Understanding the ways milk differ may lead the scientists to better formulas to nourish human babies whose mothers can’t breastfeed, according to Agricultural Research Magazine.
This is especially important for premature infants who may not have the digestive systems necessary to breakdown foods into what they need for life.
The good news about milk is that there is more similarity than difference between species. Which is important and comforting to know is that human feeding formulas are routinely tested on animals.
Nutritionists Teresa A. Davis and Peter J. Reeds of the Agricultural Research Service, US Department of Agriculture, have been studying the milks of various mammal species to find how the nutrients they contain contribute to their young.
The results could be misleading if human milk differs dramatically from that of the other mammals. Most comparisons had been between human and cow’s milk, which is what most infants get after weaning.
Davis and Reeds found that amino acids, the building blocks of protein, are the same in breast milk throughout the animal kingdom.
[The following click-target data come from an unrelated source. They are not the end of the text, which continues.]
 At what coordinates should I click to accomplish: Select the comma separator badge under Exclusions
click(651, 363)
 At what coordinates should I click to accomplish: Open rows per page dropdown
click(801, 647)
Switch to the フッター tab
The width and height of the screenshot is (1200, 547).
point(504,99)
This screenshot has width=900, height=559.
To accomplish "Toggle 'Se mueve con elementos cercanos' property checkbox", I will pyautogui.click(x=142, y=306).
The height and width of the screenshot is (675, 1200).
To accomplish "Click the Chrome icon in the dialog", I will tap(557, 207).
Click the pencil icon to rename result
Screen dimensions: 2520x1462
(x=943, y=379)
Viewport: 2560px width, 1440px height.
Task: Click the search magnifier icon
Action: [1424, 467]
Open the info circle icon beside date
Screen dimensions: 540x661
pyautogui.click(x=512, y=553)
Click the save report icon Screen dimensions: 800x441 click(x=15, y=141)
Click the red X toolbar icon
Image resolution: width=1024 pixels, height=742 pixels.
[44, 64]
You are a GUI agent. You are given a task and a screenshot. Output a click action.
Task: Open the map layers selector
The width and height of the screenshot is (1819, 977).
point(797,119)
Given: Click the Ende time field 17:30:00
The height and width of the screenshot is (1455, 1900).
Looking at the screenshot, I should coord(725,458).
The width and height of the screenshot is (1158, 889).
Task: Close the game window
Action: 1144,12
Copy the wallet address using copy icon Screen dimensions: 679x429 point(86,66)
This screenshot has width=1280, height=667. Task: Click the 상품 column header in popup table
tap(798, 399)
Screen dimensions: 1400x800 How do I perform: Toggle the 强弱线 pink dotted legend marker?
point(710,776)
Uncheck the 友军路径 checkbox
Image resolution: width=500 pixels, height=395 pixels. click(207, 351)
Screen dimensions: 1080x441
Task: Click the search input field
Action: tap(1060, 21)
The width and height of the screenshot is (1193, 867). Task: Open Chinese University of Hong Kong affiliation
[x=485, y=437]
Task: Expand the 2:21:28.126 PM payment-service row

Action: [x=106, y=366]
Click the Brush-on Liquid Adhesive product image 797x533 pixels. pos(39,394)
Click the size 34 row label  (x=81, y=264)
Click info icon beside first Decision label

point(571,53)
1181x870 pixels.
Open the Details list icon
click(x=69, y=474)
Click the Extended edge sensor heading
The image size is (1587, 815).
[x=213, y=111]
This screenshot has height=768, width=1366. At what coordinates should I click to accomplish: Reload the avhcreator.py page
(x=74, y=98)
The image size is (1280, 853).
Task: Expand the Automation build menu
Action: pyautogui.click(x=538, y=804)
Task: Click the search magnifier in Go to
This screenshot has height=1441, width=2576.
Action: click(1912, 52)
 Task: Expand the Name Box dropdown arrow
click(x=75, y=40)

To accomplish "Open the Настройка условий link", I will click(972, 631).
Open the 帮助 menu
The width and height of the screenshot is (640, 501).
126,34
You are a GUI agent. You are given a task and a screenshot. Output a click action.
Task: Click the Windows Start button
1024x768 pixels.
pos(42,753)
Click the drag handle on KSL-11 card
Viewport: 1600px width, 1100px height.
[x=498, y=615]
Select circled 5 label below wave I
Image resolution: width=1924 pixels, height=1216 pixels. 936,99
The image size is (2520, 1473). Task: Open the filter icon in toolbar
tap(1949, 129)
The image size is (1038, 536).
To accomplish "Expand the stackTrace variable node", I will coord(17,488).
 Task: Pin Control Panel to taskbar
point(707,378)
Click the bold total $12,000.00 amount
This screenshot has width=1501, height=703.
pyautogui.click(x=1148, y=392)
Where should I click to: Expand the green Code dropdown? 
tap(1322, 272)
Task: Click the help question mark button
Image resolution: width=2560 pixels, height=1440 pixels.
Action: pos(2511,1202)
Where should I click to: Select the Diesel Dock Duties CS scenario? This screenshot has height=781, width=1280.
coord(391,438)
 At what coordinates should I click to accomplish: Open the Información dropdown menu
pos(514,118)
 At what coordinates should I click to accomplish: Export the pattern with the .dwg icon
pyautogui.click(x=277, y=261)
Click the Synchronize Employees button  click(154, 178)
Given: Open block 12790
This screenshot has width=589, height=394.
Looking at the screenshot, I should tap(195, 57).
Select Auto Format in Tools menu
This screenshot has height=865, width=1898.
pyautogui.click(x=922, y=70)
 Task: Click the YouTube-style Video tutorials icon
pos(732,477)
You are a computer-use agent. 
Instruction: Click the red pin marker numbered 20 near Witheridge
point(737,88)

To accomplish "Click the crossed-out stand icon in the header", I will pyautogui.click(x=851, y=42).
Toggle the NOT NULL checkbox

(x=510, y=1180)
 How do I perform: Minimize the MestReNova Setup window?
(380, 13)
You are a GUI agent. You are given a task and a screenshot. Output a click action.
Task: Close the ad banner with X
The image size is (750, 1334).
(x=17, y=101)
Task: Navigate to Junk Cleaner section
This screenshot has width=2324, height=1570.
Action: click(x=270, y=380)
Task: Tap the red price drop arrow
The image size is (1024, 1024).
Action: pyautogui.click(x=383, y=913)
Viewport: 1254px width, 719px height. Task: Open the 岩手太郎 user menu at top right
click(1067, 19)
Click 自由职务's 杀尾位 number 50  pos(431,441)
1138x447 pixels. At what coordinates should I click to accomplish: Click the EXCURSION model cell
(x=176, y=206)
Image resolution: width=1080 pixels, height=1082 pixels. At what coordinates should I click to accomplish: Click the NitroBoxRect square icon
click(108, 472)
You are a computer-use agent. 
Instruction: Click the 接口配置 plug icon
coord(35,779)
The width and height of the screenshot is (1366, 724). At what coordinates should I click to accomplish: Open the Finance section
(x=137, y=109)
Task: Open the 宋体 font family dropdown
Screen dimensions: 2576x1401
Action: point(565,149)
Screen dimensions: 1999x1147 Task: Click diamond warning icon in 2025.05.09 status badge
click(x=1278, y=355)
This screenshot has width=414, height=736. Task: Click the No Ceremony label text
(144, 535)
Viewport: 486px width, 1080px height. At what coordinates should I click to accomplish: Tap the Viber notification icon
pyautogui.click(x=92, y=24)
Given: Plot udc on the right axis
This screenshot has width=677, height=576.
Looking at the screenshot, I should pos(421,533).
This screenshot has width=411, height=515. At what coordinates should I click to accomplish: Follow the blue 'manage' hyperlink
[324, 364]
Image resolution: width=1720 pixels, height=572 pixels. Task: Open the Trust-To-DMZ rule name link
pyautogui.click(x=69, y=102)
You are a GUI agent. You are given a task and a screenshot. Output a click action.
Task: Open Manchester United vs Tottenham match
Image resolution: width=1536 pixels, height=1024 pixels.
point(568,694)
However, the concentrations of these amino acids can vary almost ten fold among species.
Three amino acids: glutamate, leucine and proline make up 40 percent of the total amino acids in all animal’s milk. The commonality gives researchers more confidence in their animal tested formulas.
While all primates: humans, chimps and apes have very similar milk components, human milk has the highest cystine content with the apes coming second. Cystine is believed to play more a role in body maintenance than in growth.
So Davis and Reed have reasoned that the high cystine levels reflected the fact that human and ape babies take longer to mature than their primate relatives. In fact, the closer any two animal species are on the evolutionary tree, the more likely their milks are to be similar.
Researchers now speculate that high cystine levels might relate to brain and eye development. That’s because cystine is used to make another compound called taurine, which is highly concentrated in both the brain and eyes.